EXERCISE: Copy out exactly the lines below that run from the one holding "You are a GUI" to the one holding "Task: Open the Last Matches tab", keeping both of those lines and no others.

TASK DATA:
============================================================
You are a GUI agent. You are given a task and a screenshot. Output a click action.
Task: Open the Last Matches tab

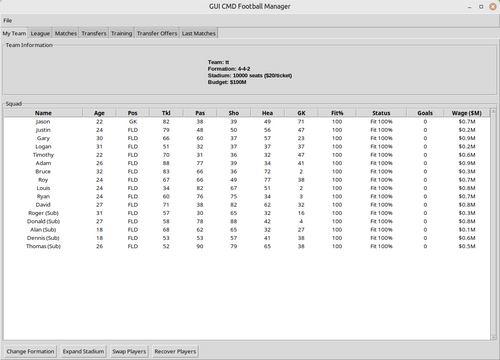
============================================================
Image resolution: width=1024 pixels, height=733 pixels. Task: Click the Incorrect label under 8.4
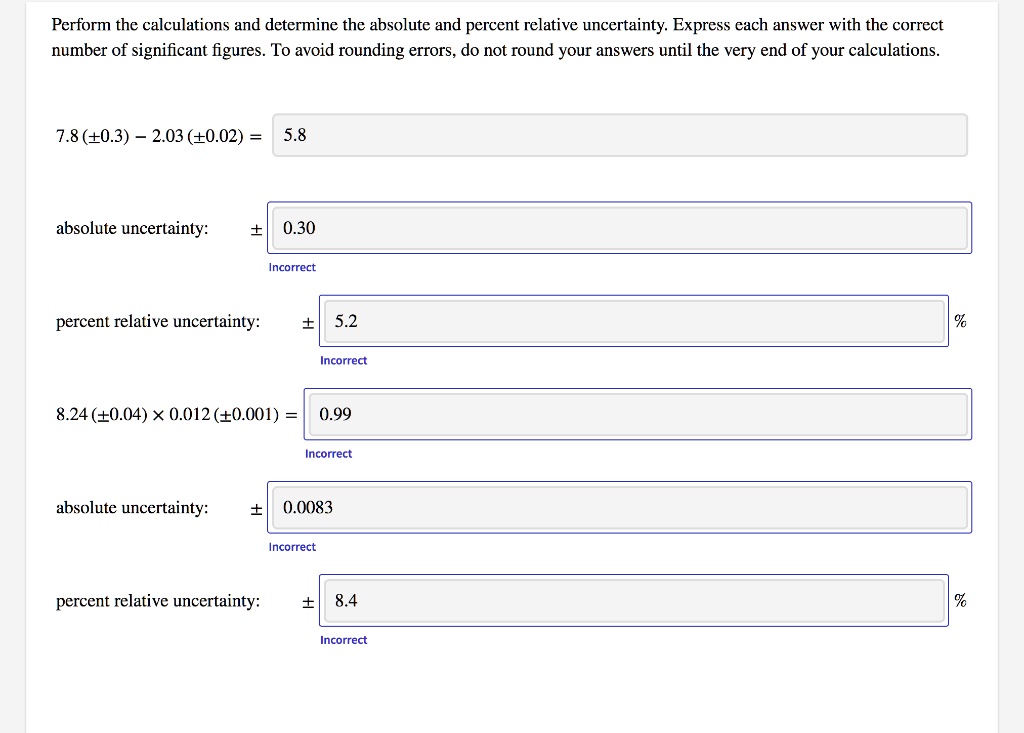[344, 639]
============================================================
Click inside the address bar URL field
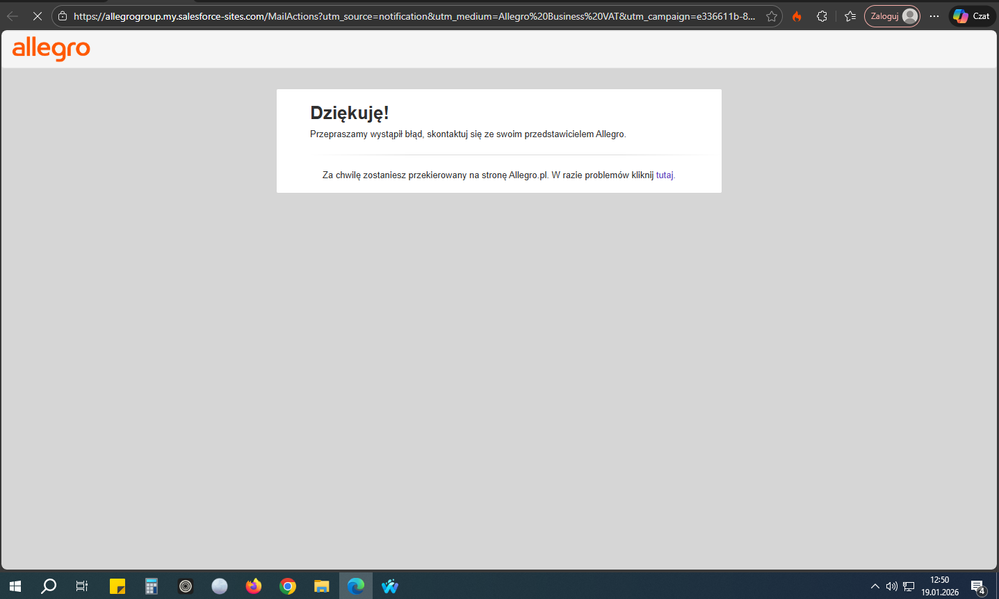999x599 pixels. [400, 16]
============================================================
EXERCISE OUTPUT:
You are a GUI agent. You are given a task and a screenshot. Output a click action.
Task: Open the Last Matches tab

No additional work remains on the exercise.